→ **Work item**: Transcribe, word for word and with nothing extra, the line containing "Screen dimensions: 367x317" and each line that comes after it in the entries.

Collected data entries:
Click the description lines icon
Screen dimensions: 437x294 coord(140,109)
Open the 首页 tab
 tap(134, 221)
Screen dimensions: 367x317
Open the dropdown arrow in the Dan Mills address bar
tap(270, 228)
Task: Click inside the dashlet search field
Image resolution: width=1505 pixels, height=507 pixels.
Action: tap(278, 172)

→ **Answer for the task**:
Screen dimensions: 367x317
Open the dropdown arrow in the Dan Mills address bar
tap(270, 228)
Task: Click inside the dashlet search field
Image resolution: width=1505 pixels, height=507 pixels.
Action: tap(278, 172)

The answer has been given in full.